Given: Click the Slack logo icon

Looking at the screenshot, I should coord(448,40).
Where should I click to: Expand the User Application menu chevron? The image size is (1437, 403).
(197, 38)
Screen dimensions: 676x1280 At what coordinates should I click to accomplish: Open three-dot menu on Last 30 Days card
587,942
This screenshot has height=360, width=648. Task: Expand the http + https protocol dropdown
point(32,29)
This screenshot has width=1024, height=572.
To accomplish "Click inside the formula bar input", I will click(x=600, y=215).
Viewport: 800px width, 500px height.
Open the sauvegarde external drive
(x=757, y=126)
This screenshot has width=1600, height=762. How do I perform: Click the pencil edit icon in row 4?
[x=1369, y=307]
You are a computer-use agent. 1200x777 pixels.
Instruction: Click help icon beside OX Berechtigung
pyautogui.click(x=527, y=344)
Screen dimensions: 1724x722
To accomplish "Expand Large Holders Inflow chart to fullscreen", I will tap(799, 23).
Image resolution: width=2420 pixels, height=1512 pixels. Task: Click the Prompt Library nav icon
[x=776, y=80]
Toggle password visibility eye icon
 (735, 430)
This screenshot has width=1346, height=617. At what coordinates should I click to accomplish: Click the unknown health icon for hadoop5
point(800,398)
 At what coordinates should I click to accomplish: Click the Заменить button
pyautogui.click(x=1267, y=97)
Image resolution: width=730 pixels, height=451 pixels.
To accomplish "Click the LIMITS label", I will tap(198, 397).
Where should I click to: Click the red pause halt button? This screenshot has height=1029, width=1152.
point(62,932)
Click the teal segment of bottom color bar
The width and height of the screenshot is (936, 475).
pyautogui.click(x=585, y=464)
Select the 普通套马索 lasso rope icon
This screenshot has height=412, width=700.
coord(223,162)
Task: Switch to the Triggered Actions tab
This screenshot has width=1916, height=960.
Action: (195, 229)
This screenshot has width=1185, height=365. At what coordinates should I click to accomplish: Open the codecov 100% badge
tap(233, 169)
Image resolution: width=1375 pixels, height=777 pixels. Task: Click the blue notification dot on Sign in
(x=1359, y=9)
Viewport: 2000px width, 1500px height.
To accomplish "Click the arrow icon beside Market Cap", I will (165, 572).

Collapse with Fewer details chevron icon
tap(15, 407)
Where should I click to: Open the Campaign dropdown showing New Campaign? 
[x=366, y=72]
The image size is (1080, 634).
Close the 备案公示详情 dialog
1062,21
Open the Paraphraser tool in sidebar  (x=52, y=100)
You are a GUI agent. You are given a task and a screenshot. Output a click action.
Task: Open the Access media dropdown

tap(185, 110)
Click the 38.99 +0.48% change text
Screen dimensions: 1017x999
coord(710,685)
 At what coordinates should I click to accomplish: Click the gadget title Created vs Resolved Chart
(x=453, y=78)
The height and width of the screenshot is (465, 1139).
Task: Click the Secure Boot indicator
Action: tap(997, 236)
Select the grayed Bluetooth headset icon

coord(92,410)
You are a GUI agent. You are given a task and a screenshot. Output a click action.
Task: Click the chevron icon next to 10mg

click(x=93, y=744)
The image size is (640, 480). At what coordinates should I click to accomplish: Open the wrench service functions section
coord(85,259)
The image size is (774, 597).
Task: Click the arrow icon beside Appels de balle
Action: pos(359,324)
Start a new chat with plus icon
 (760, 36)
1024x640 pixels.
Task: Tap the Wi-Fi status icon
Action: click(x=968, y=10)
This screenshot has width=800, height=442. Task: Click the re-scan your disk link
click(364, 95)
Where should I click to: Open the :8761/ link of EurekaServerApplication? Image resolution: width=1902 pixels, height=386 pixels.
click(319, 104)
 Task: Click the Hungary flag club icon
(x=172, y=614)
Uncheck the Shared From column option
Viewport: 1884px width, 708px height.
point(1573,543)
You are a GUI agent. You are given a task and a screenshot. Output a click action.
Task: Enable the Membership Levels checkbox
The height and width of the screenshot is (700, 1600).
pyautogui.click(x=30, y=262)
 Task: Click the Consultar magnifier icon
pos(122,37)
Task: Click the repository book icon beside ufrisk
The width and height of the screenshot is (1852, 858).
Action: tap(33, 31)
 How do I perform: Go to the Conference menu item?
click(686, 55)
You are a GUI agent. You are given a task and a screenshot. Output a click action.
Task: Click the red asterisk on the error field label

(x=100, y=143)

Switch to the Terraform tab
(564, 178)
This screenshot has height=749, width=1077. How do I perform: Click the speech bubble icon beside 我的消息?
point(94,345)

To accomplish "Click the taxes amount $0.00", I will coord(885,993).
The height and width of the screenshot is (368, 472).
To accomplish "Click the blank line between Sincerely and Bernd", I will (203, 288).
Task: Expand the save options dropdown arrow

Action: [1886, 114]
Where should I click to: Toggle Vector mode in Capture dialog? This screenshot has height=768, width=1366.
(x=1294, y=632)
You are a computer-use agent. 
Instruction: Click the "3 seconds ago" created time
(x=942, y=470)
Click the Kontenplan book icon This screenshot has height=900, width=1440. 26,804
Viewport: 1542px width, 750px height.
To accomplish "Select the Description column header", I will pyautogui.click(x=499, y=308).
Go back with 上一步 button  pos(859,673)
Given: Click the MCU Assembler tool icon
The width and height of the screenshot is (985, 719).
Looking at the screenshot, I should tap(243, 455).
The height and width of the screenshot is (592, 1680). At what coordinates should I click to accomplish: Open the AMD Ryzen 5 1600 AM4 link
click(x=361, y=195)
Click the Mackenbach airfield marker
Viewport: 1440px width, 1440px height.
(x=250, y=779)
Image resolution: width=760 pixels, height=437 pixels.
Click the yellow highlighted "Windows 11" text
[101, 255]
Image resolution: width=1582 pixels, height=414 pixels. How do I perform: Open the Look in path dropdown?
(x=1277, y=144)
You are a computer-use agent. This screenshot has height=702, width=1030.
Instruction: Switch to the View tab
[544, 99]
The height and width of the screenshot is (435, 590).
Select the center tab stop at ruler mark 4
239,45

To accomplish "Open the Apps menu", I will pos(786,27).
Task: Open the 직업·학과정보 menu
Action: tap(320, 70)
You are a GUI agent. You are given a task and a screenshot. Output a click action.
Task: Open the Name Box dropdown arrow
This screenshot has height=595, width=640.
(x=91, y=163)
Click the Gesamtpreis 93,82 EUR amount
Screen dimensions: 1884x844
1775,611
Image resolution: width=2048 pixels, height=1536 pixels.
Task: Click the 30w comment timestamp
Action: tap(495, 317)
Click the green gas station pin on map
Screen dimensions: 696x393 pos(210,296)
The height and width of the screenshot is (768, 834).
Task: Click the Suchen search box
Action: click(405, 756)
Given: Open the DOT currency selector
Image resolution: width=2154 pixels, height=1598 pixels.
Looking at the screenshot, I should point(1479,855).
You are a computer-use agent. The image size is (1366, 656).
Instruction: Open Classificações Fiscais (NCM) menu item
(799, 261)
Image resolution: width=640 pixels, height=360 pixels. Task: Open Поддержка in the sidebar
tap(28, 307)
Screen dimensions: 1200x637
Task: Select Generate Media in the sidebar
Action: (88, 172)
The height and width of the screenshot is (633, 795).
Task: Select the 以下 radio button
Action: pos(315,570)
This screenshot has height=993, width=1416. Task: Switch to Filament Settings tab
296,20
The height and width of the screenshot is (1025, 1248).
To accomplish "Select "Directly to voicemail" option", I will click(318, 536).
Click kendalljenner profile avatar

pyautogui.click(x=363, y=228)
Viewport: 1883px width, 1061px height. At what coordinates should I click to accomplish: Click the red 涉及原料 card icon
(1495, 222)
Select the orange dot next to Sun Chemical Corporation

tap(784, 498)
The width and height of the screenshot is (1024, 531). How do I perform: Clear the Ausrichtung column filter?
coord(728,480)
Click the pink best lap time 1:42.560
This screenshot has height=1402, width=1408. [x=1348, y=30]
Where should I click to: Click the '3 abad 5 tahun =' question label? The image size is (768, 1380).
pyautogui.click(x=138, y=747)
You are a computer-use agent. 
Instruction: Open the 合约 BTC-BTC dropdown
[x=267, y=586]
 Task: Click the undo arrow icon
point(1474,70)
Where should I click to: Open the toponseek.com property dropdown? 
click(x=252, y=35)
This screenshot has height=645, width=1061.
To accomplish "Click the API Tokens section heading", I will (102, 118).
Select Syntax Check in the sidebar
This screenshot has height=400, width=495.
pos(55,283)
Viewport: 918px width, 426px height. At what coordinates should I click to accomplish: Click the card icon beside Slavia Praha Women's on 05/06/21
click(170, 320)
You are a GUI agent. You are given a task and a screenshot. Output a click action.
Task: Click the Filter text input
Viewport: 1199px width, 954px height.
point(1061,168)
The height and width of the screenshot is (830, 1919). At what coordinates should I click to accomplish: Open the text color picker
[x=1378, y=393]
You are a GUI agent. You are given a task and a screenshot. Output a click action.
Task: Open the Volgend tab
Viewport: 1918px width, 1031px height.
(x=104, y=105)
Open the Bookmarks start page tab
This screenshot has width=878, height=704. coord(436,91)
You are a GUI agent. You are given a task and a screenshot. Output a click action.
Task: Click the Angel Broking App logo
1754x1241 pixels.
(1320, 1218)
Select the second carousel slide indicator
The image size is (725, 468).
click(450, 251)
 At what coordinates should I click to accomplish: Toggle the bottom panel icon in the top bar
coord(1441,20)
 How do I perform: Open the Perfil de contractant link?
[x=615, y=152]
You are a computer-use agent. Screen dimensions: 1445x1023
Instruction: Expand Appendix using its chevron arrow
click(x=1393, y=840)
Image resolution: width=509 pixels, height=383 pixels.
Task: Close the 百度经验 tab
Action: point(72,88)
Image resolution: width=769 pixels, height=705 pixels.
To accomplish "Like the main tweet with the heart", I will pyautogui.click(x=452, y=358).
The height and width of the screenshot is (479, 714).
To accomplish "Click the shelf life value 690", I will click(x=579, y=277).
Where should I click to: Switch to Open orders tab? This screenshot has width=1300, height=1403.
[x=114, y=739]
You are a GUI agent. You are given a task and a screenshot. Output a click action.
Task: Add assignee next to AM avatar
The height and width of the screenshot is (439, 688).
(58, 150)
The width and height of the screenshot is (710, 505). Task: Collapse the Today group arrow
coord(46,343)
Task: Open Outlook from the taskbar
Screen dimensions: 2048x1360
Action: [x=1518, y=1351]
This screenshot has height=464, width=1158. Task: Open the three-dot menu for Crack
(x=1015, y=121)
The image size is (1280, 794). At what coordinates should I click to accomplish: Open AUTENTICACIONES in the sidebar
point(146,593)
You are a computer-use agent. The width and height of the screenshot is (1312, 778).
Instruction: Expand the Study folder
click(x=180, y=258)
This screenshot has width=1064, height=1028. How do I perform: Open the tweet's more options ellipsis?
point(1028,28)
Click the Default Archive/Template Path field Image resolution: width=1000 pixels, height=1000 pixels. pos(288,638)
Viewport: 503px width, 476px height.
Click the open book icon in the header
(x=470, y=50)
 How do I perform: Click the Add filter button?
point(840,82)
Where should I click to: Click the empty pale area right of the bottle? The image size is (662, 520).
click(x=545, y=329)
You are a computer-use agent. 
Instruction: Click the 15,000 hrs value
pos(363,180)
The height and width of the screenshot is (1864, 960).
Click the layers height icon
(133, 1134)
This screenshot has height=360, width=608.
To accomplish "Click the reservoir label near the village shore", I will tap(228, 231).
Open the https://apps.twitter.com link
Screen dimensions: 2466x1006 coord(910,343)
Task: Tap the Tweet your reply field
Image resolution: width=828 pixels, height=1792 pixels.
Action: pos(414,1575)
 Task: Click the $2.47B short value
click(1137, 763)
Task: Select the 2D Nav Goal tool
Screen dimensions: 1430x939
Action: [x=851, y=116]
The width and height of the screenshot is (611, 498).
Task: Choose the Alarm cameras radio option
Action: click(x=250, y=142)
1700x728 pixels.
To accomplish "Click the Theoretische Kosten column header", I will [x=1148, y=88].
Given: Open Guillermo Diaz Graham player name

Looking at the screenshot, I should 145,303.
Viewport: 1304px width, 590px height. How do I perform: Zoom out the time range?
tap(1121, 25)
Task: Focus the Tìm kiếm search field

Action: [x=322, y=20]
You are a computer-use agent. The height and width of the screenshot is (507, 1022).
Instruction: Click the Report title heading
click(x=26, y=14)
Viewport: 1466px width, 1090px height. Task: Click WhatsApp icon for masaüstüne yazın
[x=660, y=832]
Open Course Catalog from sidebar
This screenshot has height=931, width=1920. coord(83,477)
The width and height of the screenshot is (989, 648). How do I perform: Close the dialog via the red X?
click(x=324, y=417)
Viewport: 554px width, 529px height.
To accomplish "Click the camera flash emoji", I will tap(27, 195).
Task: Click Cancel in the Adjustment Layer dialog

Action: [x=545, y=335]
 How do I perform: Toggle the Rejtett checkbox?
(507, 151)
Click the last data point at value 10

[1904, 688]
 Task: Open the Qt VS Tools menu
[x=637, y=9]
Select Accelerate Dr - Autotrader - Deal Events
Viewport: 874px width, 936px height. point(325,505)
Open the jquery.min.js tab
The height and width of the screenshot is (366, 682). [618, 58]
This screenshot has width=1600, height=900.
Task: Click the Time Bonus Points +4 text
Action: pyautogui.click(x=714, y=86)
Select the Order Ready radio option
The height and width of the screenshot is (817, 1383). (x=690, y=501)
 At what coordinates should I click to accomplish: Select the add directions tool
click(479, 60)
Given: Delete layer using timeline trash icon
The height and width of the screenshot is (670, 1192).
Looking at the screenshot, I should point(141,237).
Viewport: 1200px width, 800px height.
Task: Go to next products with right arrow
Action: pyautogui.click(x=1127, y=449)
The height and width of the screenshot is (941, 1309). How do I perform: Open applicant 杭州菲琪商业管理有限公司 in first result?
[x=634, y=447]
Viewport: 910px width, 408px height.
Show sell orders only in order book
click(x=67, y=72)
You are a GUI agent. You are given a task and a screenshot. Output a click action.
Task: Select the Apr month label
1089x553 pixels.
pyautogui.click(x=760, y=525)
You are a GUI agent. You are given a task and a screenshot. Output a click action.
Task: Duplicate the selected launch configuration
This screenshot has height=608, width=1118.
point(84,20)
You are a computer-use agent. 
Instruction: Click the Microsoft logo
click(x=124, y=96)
---*---
### WHAT IS BEING ASKED
Above this task is a listing. Restate, word for word and with nothing added, the lines from the one with "the Заменить button" through the one with "Select the 普通套马索 lasso rope icon".

### SOLVED EXERCISE
 At what coordinates should I click to accomplish: Click the Заменить button
pyautogui.click(x=1267, y=97)
Image resolution: width=730 pixels, height=451 pixels.
To accomplish "Click the LIMITS label", I will tap(198, 397).
Where should I click to: Click the red pause halt button? This screenshot has height=1029, width=1152.
point(62,932)
Click the teal segment of bottom color bar
The width and height of the screenshot is (936, 475).
pyautogui.click(x=585, y=464)
Select the 普通套马索 lasso rope icon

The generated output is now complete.